Mientras que en Honduras la intransigencia no permite a los actores políticos encontrar una salida lógica a la crisis institucional, en Guatemala se dió el más importante paso de los últimos tiempos para consolidar el estado de derecho. La instalación de la Comisión Internacional contra la impunidad en Guatemala, CICIG, desató la oposición de sectores conservadores, quienes aludían que la intervención de la instancia en Guatemala era una intromisión en los asuntos internos de la nación. Lo cierto es que, después de muchos debates públicos se llegó a la conclusión, dado el clima de inseguridad que venia asolando a Guatemala, que si la Organización de las Naciones Unidas, estaba dispuesta a colaborar con el país para desarticular a los grupos clandestinos que, incrustados en el mismo estado promovían la corrupción, siendo partícipes, a la vez, del clima de violencia e inseguridad social que se vivia en el país, no se podía despreciar dicho aporte.
Es asi como Guatemala se embarca en una aventura inédita, permitiendo que la Comisión de las Naciones Unidas actuara en esta nación. Como es lógico suponer, la Comisión no le cuesta a Guatemala un solo centavo, dado que la Comunidad Internacional determinó apoyar al ente economicamente. Dos años después, la evaluación pública del funcionamiento de la CICIG, ha sido aprobada de manera casi unánime por todos los sectores tanto políticos, como sociales. Los resultados, están a la vista. Desde el diagnóstico de la situación de los tribunales, el funcionamiento y propuesta de fortalecimiento del ministerio público, la depuración de la policía, la ley que permite escuchas autorizadas, la protección de testigos, etcétera, hasta la promulgación de la la Ley de Comisiones de Postulación.
El trabajo del Dr. Castresana, ha dado frutos positivos, aunque el camino ha sido tortuoso, sin embargo, aquí podemos mencionar que, no se contaba con el caracter tenaz del comisionado, para alcanzar la instancia que hoy por hoy se ha logrado en Guatemala, en cuanto al fortalecimiento del sector justicia.
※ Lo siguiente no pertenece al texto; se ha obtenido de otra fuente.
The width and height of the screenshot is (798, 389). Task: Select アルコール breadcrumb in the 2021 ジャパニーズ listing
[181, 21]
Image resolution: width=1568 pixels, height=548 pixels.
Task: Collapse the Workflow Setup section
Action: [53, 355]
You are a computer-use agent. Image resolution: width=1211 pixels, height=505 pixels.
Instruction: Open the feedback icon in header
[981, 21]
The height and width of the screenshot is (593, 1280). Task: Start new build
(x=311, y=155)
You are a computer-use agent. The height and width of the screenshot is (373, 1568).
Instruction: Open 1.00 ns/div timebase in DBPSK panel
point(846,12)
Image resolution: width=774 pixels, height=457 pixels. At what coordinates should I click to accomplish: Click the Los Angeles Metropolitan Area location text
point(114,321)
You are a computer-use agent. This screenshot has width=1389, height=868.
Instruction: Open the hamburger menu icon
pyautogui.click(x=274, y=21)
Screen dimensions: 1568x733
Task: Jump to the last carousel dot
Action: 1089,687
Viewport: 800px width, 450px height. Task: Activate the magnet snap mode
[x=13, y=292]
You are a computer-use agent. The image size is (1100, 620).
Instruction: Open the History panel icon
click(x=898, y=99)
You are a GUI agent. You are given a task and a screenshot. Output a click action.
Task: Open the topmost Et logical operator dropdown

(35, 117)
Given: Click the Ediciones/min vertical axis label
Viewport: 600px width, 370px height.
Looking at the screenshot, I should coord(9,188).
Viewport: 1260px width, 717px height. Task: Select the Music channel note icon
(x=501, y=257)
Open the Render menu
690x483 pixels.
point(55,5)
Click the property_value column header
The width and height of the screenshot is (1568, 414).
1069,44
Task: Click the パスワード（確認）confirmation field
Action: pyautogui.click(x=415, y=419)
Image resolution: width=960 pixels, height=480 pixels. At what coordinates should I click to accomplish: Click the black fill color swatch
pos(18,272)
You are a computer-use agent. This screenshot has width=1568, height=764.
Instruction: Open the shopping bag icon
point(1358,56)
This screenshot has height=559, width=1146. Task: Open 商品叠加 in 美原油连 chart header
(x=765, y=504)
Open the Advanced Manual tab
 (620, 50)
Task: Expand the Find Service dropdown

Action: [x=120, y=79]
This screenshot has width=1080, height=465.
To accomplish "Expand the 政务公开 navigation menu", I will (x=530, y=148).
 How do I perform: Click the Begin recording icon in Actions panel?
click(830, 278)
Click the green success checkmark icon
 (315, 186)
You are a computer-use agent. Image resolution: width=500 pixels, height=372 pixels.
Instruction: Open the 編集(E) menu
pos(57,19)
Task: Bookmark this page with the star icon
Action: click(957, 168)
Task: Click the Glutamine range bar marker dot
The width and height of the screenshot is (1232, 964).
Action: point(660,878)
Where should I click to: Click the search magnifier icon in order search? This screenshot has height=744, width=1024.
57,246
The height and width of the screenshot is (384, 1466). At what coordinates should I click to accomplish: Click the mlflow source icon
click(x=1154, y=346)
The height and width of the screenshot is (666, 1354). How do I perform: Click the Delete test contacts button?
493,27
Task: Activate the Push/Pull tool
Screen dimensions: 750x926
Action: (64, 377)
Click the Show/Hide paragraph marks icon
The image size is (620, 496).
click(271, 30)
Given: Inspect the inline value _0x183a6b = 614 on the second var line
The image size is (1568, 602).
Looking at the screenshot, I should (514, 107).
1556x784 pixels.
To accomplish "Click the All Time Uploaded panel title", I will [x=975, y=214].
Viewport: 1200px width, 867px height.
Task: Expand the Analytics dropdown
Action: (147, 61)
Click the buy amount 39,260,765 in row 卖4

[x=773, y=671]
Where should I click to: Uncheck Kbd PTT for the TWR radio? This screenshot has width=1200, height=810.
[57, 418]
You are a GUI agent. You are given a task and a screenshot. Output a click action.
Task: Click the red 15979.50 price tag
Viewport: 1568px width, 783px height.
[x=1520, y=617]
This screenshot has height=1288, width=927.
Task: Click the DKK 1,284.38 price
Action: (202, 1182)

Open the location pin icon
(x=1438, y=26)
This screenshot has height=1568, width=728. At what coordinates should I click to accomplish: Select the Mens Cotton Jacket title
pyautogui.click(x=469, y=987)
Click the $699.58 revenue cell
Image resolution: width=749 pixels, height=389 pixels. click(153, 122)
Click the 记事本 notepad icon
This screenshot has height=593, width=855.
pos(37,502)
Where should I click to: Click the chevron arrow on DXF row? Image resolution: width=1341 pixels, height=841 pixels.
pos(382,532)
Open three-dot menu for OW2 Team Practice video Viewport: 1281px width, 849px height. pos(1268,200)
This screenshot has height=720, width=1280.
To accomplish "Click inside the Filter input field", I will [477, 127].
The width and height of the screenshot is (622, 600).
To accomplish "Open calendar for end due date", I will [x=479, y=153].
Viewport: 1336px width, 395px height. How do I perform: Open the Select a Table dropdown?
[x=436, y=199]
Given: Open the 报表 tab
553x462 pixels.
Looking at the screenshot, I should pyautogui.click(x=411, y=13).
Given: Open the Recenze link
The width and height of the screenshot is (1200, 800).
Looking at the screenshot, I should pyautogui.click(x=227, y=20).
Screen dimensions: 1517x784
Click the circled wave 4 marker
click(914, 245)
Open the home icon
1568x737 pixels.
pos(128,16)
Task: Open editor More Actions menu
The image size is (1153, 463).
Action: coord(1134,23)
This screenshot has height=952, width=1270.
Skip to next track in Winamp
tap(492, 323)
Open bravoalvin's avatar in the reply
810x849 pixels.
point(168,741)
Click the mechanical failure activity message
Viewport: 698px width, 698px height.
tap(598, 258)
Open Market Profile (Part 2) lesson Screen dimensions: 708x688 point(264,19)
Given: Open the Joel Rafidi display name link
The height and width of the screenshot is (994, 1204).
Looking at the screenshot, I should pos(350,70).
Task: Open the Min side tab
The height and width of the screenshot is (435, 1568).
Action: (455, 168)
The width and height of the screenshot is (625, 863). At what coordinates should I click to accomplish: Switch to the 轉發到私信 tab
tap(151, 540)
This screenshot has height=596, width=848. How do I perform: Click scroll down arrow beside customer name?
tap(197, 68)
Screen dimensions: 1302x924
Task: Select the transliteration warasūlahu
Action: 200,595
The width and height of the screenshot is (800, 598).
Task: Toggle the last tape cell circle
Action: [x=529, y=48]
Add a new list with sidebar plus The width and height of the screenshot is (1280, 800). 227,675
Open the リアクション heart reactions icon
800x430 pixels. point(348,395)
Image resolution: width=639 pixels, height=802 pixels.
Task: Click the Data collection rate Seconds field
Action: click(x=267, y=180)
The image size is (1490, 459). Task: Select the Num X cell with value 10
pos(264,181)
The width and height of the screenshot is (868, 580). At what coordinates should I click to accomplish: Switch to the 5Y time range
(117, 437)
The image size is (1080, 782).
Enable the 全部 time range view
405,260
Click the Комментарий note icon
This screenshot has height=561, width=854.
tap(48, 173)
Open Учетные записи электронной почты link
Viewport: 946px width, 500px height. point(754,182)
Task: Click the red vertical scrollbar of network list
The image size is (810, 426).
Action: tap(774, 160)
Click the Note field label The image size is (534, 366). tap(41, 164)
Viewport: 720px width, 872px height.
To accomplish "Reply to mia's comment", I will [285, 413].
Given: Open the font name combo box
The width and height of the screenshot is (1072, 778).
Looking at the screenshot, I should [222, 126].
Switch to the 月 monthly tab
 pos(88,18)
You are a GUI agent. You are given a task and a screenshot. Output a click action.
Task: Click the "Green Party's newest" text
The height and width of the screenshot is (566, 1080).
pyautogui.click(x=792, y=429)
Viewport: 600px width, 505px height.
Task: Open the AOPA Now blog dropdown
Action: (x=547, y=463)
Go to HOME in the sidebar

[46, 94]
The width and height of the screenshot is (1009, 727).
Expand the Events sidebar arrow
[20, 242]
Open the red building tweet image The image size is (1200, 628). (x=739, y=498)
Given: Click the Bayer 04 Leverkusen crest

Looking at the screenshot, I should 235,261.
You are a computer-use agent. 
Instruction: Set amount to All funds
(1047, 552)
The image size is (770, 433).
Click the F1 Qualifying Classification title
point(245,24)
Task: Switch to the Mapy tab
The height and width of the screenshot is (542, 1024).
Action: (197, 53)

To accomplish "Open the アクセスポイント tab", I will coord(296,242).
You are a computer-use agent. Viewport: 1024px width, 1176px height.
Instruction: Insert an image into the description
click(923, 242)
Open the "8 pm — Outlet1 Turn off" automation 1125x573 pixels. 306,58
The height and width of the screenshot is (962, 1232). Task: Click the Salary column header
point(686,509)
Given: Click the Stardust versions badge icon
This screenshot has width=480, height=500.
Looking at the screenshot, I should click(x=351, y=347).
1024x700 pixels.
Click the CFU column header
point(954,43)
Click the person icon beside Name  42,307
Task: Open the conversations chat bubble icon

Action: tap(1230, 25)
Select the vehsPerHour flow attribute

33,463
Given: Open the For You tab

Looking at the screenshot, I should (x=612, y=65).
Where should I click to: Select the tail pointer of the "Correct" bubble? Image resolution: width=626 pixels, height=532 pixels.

Esperamos que los magistrados de la nueva Corte Suprema de Justicia y, Corte de Apelaciones, después de haber superado todas las pruebas a las que se vieron sometidos, es decir, a la auditoria social, puedan realizar un buen trabajo, apegados, por supuesto, de una manera estricta a los procedimientos que determina la doctrina legal, sin presiones de ninguna índole.
No esta demas felicitar a los actores sociales que se involucraron en esta batalla legal por establecer un verdadero estado de derecho en Guatemala. La lucha, creemos, no ha sido infructuosa. Esperamos que esta sea la verdadera luz al final del túnel.
Nota: ERRAR ES DE HUMANOS, RECTIFICAR ES CUESTIÓN DE SABIOS.